11.1 Conceptual Core¶

eBPF is an in-kernel virtual machine that runs verified bytecode at hookpoints (kprobes, tracepoints, XDP, socket filters, LSM, etc.). It is the modern way to extend Linux without writing kernel modules.
The verifier rejects programs that could crash the kernel (unbounded loops, invalid memory access, dereferencing null). This is what makes eBPF safe.
Programs communicate with userspace via maps (hash, array, ring buffer, LRU, per-CPU variants).

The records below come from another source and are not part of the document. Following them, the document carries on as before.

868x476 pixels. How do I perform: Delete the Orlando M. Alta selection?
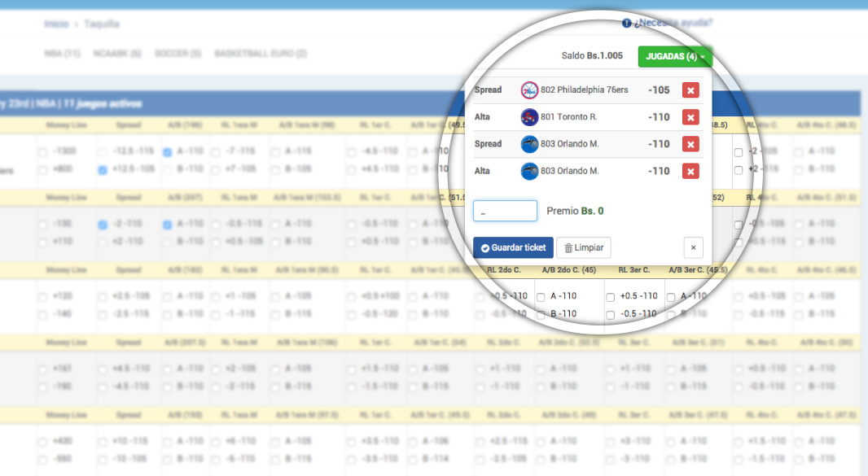[x=690, y=171]
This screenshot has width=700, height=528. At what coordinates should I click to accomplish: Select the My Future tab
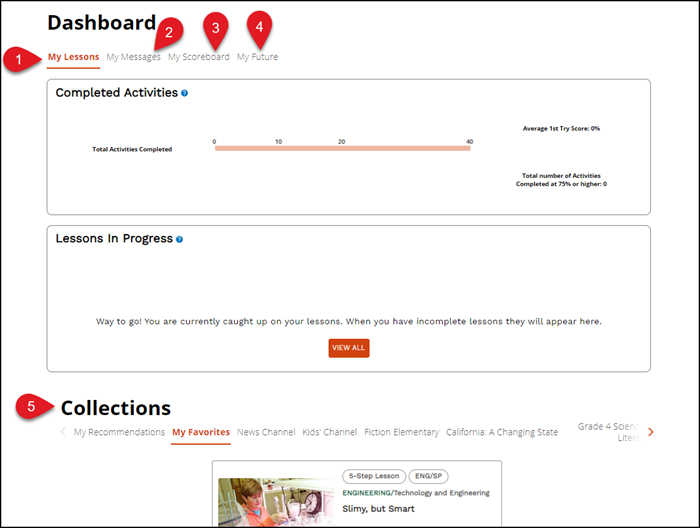257,57
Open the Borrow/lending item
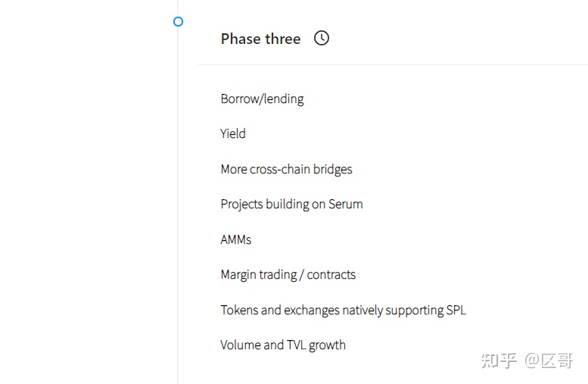The height and width of the screenshot is (384, 588). (x=262, y=98)
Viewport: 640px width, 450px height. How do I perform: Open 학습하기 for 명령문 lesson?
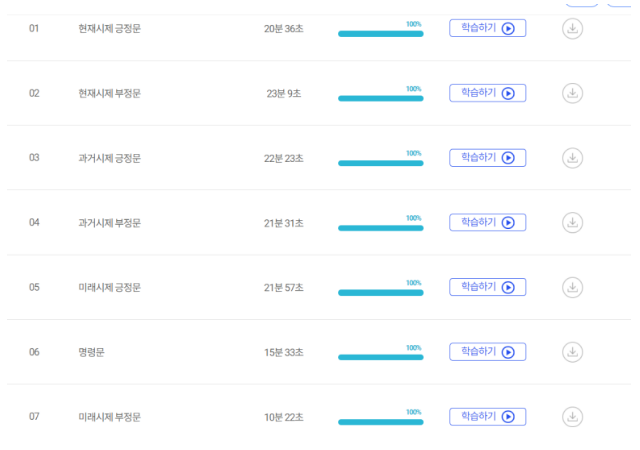point(487,352)
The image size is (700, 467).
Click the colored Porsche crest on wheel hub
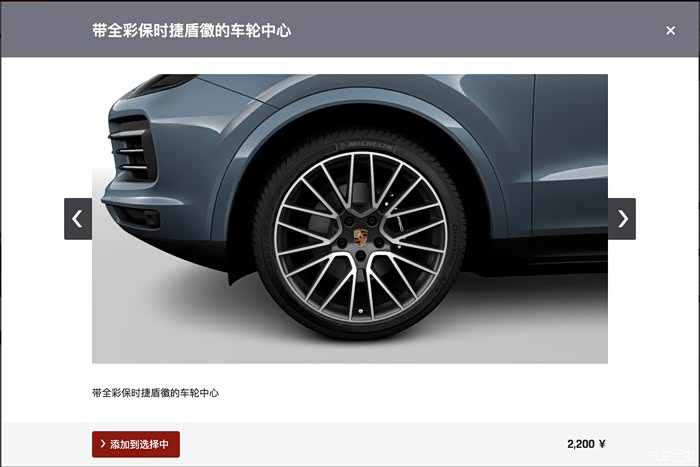[361, 237]
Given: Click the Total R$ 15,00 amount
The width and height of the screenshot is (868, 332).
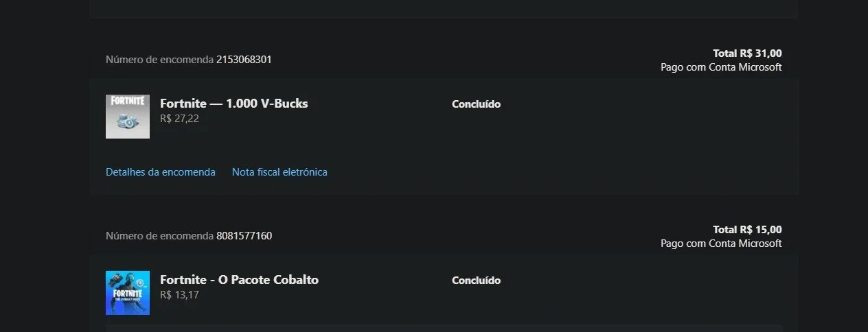Looking at the screenshot, I should pos(747,230).
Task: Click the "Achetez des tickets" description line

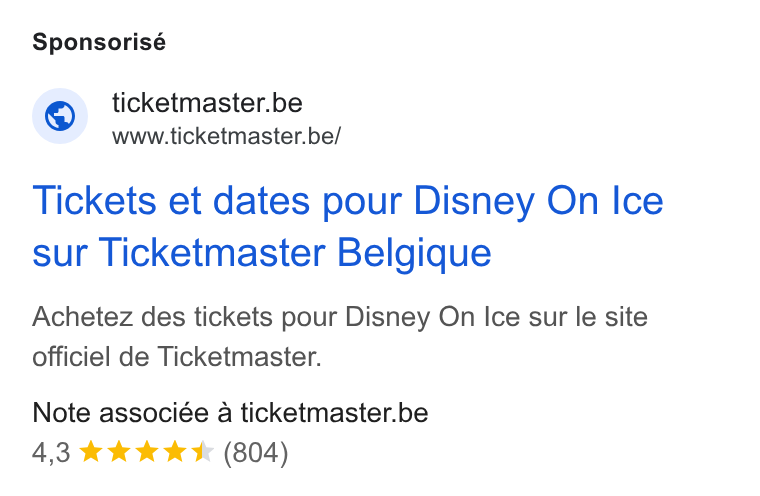Action: click(340, 317)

Tooling tiers, low to high level:
Raw eBPF C compiled with clang -target bpf and loaded with libbpf. The production-grade path.
libbpf + CO-RE (Compile Once, Run Everywhere)-portable across kernel versions.
BCC (Python frontend)-older, requires kernel headers at runtime.
bpftrace-high-level scripting, fastest path to a one-off observation.
Hookpoints:
kprobes / kretprobes-kernel function entry/exit.
uprobes / uretprobes-userspace function entry/exit.
tracepoints-stable kernel events with structured args. Prefer over kprobes when available.
XDP-packet processing at NIC driver level (covered Month 4).
fentry/fexit-modern, lower-overhead replacement for kprobes (BPF Trampoline).
LSM hooks-security-relevant decisions.
Sched, syscalls, perf events-many more.

Install bpftrace. Run bpftrace -e 'tracepoint:syscalls:sys_enter_openat { printf("%s %s\n", comm, str(args->filename)) }' and watch the system-wide open trace. Triage.
Write a bpftrace script that histograms read() syscall sizes by process.
Convert one of the recipes to libbpf C + a userspace consumer using libbpf-bootstrap as the template.
Read 10 of Brendan Gregg's bpftrace recipes (runqlat.bt, tcpaccept.bt, vfsstat.bt, etc.) and run them. Document each.

kernel.unprivileged_bpf_disabled=1 is the modern default (only root or CAP_BPF can load programs). Verify and document.

Use runqlat (run queue latency histogram) to detect scheduler stalls. Capture a baseline; document p50/p99/p99.9.